# [Do this]
Can you retype the passage from the book review below, starting at the words "Date: 29/02/08 (108" and stopping after "suspects are not."?

# [Passage provided]

********************

Date: 29/02/08 (108 review reads)
Rating:

Advantages: Wonderful food descriptions, interesting setting, feel good story

Disadvantages: Capella doesn't quite pull of something this heavy

Young officer James Gould arrives in Naples in 1943, charged with the task of putting to an end the constant stream of applications from Allied soldiers to marry Italian women. With prostitution and hunger rife in the city, James must decide which relationships are genuine and deny permission to wed to those he suspects are not.

Used to paltry rations, James and his fellow officers are delighted when a new cook, Livia, arrives at their quarters and delicious meals arrive at their table, introducing them to foods and flavours they have never experienced before. But unknown to James and the men, the cook has been sent to work there by the local mafia who are determined to overcome Gould's attempts to clamp down on the black market. Meanwhile, James finds his work as the Wedding Officer gradually becomes less important as he learns what are the important things in life.


"The Wedding Officer" is Anthony Capella's second novel; the first, "The Food of Love", was a huge hit and was chosen as a Richard and Judy Summer Read. Once again, the key elements are food, Italy and love but this time Capella has produced a much heavier read, much less light and frothy than his debut. Unfortunately it appears that in doing so , Capella has strayed from his strengths. The initial idea is great and offers plenty of opportunity for a reprise of the humour seen in "The Food of Love". However, as the story follows the events of the war it becomes, understandably, much darker and I felt that Capella started to focus too much on the war, cramming into the final chapters too much information that was superfluous to the story. The story might have flowed better had the book commenced with as much gravity as it ended.

********************

# [Data records]

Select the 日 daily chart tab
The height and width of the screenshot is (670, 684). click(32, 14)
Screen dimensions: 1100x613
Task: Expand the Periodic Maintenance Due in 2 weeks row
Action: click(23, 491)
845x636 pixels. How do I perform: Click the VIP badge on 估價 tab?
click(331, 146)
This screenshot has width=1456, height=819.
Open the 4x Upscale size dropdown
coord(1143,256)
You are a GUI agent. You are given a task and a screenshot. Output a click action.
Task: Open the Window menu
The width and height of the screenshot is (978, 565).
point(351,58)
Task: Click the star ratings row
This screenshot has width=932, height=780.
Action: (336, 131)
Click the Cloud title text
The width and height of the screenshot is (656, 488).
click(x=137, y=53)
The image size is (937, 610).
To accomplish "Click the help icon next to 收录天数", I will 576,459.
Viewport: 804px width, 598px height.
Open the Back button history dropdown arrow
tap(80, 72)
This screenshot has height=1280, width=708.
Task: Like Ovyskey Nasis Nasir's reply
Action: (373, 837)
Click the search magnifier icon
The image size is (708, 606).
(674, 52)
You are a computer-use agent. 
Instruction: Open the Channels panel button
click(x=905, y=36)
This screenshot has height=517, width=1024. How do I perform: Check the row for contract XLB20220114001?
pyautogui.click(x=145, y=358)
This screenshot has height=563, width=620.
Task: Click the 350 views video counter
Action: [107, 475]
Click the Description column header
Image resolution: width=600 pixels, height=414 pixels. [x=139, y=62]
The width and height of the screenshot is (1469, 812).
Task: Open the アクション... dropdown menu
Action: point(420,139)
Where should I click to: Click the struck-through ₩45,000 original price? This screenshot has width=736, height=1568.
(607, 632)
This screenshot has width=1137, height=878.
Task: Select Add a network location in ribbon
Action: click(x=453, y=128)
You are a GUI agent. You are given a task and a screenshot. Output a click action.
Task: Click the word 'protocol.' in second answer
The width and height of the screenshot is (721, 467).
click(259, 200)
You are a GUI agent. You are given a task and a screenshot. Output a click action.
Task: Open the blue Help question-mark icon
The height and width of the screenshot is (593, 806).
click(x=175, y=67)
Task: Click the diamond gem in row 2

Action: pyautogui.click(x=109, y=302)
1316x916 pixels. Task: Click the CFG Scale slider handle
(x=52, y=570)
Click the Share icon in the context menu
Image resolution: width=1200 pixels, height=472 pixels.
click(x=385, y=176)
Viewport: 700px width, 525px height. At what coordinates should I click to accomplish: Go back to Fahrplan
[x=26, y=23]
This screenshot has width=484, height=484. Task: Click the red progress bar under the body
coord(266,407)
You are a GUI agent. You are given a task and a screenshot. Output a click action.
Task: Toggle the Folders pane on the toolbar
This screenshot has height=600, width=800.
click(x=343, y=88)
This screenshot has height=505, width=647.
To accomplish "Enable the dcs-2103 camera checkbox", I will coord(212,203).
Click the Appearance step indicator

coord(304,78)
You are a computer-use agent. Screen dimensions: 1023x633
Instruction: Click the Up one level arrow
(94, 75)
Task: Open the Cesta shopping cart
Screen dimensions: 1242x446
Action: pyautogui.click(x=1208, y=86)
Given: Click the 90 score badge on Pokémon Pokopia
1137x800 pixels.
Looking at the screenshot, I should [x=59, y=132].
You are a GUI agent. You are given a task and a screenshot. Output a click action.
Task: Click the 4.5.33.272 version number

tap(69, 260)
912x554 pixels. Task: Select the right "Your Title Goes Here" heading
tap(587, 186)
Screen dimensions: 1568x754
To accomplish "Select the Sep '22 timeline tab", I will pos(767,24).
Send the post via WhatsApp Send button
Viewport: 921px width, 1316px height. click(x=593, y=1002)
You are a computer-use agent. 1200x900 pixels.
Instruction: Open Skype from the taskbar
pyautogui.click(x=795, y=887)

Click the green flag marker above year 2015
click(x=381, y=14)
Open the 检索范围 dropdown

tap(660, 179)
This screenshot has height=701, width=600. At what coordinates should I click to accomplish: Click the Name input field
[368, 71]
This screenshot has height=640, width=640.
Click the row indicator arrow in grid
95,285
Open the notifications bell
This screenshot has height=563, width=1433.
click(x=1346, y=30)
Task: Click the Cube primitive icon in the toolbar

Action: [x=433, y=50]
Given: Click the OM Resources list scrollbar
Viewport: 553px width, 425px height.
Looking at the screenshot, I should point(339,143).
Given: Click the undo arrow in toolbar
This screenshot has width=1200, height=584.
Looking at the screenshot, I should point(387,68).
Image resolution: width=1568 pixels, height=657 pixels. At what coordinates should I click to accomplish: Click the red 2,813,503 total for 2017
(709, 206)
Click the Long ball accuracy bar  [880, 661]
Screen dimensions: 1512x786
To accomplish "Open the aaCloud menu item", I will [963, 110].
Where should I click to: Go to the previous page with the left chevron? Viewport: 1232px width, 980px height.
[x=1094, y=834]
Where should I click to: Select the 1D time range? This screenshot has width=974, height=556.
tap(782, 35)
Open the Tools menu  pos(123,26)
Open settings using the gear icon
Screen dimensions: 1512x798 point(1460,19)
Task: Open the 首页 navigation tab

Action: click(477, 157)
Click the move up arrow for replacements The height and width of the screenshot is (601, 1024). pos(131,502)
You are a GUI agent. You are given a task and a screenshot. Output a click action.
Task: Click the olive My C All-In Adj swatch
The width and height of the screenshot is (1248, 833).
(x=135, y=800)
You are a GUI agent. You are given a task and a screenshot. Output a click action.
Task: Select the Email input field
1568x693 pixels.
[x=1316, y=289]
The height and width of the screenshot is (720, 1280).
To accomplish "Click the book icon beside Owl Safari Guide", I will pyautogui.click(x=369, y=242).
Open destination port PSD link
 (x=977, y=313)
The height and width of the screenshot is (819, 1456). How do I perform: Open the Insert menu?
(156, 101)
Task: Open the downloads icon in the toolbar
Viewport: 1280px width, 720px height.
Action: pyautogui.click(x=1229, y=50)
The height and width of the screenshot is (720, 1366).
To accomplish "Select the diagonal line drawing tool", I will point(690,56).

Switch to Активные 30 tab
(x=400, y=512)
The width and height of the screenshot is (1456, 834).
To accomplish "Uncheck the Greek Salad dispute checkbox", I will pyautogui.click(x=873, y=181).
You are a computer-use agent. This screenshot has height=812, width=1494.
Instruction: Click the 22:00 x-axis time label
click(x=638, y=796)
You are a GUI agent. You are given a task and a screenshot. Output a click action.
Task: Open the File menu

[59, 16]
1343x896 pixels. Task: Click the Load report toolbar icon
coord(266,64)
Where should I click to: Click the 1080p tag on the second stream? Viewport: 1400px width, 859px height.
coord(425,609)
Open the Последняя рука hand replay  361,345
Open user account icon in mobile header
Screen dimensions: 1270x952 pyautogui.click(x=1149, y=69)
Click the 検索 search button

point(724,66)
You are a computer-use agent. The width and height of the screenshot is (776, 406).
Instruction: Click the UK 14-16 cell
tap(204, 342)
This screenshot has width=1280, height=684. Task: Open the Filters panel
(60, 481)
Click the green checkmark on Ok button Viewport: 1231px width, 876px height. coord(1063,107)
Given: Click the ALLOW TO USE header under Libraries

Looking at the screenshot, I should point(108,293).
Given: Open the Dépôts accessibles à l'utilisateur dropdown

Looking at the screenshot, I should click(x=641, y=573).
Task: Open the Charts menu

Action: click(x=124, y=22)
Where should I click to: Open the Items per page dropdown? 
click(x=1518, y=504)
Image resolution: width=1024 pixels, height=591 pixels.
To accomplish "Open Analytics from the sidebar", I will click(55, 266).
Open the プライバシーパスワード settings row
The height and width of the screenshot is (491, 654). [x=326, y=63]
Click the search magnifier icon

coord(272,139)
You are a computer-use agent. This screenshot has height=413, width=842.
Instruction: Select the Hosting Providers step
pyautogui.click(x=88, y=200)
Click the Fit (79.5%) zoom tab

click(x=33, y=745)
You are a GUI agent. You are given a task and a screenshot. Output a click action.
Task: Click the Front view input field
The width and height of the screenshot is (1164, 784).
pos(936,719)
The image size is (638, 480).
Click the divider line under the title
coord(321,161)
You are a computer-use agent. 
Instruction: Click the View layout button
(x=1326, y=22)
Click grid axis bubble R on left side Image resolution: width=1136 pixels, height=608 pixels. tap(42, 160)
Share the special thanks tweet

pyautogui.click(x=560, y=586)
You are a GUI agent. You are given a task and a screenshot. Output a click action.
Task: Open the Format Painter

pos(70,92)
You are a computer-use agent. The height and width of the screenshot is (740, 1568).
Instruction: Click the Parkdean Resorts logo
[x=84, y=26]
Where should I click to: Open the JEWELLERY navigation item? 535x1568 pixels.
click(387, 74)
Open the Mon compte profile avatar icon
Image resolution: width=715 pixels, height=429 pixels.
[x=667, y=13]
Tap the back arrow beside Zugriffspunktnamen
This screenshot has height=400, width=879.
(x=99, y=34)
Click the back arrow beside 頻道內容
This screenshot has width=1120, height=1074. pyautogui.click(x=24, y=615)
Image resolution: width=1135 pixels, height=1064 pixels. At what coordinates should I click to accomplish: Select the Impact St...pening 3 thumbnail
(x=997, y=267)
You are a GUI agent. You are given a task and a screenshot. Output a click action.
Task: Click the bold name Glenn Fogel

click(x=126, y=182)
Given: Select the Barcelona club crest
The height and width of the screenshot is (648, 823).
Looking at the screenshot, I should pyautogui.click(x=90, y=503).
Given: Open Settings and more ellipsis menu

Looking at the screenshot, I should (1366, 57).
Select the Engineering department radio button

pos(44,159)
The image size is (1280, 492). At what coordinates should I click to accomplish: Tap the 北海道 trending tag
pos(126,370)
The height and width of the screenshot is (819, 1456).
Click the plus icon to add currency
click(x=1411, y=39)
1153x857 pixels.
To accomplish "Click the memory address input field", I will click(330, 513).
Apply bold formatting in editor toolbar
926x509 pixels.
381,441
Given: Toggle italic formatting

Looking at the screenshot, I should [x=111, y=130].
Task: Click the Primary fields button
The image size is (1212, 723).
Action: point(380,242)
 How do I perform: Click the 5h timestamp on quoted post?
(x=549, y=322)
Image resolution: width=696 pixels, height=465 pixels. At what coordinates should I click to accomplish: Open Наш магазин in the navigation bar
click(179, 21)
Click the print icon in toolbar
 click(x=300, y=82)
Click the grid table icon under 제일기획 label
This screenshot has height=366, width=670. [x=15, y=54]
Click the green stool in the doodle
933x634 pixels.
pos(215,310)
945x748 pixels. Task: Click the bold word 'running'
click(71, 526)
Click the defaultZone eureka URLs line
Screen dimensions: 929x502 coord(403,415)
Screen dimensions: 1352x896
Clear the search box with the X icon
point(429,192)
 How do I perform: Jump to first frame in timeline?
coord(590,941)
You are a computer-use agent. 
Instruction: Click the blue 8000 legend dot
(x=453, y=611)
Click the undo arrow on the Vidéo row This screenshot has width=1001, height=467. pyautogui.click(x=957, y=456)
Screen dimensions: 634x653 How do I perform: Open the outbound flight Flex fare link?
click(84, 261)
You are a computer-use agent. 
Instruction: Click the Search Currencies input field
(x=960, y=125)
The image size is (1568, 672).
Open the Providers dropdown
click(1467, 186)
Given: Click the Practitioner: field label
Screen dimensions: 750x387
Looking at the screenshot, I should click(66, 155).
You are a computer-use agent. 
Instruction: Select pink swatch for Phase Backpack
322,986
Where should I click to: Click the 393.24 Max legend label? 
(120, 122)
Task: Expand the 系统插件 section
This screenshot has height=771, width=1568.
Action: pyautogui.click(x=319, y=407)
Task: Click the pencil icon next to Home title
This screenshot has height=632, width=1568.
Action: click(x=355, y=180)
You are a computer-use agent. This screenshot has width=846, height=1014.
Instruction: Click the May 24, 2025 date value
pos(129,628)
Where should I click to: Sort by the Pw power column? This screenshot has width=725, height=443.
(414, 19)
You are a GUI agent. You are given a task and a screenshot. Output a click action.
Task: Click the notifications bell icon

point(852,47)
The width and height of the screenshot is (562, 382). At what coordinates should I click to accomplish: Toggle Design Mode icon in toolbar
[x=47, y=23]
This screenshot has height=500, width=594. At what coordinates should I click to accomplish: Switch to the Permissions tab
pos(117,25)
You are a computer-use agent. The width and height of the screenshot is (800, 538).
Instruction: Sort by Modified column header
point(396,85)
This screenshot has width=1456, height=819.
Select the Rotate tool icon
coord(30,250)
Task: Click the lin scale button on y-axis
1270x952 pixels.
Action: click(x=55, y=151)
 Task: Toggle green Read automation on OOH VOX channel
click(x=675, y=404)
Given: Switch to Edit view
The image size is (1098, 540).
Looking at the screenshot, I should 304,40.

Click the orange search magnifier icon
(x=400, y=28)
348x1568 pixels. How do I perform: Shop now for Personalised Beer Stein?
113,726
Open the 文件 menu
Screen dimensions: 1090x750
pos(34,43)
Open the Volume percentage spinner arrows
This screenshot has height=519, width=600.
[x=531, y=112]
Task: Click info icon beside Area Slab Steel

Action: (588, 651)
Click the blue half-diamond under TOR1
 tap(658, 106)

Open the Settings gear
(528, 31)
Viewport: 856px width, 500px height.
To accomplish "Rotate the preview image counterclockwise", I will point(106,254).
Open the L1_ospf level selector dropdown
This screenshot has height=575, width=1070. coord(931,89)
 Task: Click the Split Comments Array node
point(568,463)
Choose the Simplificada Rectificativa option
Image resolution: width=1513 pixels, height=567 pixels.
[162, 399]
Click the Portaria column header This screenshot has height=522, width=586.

********************

# [Correct output]
Date: 29/02/08 (108 review reads)
Rating:

Advantages: Wonderful food descriptions, interesting setting, feel good story

Disadvantages: Capella doesn't quite pull of something this heavy

Young officer James Gould arrives in Naples in 1943, charged with the task of putting to an end the constant stream of applications from Allied soldiers to marry Italian women. With prostitution and hunger rife in the city, James must decide which relationships are genuine and deny permission to wed to those he suspects are not.